Operator: Thank you. I’ll now turn it back over to Jensen Huang for closing remarks.
Jensen Huang: The computer industry is going through two simultaneous transitions, accelerated computing and generative AI. CPU scaling has slowed, yet computing demand is strong and now with generative AI supercharged. Accelerated computing, a full stack and data center scale approach that NVIDIA pioneered is the best path forward. There is $1 trillion installed in the global data center infrastructure, based on the general-purpose computing method of the last era. Companies are now racing to deploy accelerated computing for the generative AI era. Over the next decade, most of the world’s data centers will be accelerated. We are significantly increasing our supply to meet the surging demand.

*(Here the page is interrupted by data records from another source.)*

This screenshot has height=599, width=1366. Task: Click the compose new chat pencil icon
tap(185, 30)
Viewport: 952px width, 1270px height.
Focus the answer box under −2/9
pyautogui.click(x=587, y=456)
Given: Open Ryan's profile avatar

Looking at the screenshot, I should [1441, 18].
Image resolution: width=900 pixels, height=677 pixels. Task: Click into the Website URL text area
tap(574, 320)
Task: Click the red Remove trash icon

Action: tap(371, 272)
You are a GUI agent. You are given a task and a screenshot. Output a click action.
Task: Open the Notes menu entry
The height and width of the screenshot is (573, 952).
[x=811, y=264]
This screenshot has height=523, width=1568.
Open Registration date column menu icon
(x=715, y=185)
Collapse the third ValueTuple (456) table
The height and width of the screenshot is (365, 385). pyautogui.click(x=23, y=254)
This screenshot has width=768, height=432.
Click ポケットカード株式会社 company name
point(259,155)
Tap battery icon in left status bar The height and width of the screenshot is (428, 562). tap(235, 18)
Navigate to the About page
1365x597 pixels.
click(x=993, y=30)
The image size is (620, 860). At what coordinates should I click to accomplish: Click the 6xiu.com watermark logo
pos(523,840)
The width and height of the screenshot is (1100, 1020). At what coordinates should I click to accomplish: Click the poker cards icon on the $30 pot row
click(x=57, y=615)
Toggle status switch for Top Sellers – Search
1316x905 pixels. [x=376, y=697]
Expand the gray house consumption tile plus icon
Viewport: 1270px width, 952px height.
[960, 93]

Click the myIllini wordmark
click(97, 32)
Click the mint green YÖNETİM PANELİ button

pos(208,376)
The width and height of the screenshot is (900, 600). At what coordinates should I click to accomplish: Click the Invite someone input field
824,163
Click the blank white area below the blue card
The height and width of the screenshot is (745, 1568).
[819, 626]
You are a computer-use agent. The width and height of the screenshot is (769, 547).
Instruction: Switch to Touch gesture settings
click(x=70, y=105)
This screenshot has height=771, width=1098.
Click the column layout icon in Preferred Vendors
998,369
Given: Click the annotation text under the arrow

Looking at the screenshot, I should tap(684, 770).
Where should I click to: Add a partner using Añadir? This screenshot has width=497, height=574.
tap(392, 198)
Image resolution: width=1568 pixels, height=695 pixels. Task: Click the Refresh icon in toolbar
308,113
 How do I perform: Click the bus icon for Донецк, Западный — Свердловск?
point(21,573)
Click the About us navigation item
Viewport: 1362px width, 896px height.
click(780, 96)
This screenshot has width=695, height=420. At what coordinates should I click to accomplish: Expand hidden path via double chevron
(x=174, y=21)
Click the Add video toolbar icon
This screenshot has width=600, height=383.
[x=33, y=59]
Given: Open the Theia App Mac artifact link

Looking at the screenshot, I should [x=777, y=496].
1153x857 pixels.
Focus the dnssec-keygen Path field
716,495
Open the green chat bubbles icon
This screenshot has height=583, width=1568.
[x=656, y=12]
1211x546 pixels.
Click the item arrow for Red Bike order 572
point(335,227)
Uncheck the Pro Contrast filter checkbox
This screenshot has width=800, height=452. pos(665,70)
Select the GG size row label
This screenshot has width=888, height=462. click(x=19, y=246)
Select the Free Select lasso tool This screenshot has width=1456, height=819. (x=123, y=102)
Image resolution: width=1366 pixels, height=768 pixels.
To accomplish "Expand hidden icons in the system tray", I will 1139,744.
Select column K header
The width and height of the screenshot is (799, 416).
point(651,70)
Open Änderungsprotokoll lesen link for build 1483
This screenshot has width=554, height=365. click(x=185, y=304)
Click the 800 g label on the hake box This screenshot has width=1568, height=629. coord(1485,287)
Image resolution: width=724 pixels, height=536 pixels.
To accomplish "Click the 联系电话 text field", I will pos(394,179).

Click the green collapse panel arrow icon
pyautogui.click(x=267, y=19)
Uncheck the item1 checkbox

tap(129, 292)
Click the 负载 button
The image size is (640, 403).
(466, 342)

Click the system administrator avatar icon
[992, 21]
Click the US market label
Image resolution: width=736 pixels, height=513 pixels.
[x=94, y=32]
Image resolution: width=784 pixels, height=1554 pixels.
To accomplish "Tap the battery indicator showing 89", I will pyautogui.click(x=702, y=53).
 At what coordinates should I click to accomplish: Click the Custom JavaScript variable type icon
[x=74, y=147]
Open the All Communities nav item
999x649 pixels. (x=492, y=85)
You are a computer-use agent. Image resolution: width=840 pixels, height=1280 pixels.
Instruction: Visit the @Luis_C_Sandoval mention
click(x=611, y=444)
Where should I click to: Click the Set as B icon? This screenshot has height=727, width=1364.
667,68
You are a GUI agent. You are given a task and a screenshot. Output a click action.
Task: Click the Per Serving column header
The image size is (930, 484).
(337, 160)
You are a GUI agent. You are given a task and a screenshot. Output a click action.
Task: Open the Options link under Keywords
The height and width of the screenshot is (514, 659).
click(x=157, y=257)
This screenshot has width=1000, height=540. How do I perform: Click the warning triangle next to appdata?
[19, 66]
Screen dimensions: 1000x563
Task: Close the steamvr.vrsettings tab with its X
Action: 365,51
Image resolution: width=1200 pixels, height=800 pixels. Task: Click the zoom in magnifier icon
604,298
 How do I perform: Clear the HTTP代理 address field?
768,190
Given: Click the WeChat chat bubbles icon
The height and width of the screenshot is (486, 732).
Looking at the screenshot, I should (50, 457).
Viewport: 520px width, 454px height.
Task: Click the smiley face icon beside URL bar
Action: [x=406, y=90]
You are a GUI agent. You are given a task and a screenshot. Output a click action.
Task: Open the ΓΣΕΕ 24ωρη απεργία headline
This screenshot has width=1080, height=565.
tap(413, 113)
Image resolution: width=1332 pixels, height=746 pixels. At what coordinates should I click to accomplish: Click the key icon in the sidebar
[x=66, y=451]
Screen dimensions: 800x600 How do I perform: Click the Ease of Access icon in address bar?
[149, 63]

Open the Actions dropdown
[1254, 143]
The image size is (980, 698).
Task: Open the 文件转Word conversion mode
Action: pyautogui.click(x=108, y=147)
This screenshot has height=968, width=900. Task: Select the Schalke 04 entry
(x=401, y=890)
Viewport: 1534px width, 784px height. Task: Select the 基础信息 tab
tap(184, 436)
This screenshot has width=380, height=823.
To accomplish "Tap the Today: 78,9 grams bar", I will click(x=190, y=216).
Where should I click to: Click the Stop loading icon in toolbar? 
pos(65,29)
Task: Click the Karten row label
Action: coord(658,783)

Large language models can learn information encoded in many forms.
Guided by large language models, generative AI models can generate amazing content and with models to fine-tune, guardrail, align to guiding principles and ground the facts, generative AI is emerging from labs and is on its way to industrial applications. As we scale with cloud and Internet service providers, we are also building platforms for the world’s largest enterprises. Whether within one of our CSP partners or on-prem with Dell Helix, whether on a leading enterprise platform like ServiceNow and Adobe or a bespoke with NVIDIA AI Foundations, we can help enterprises leverage their domain expertise and data to harness generative AI securely and safely. We are ramping a wave of products in the coming quarters, including H100, our Grace and Grace Hopper super chips and our BlueField-3 and Spectrum 4 networking platform.
They are all in production. They will help deliver data center scale computing that is also energy-efficient and sustainable computing. Join us next week at COMPUTEX and we’ll show you what’s next. Thank you.
Operator: This concludes today’s conference call. You may now disconnect.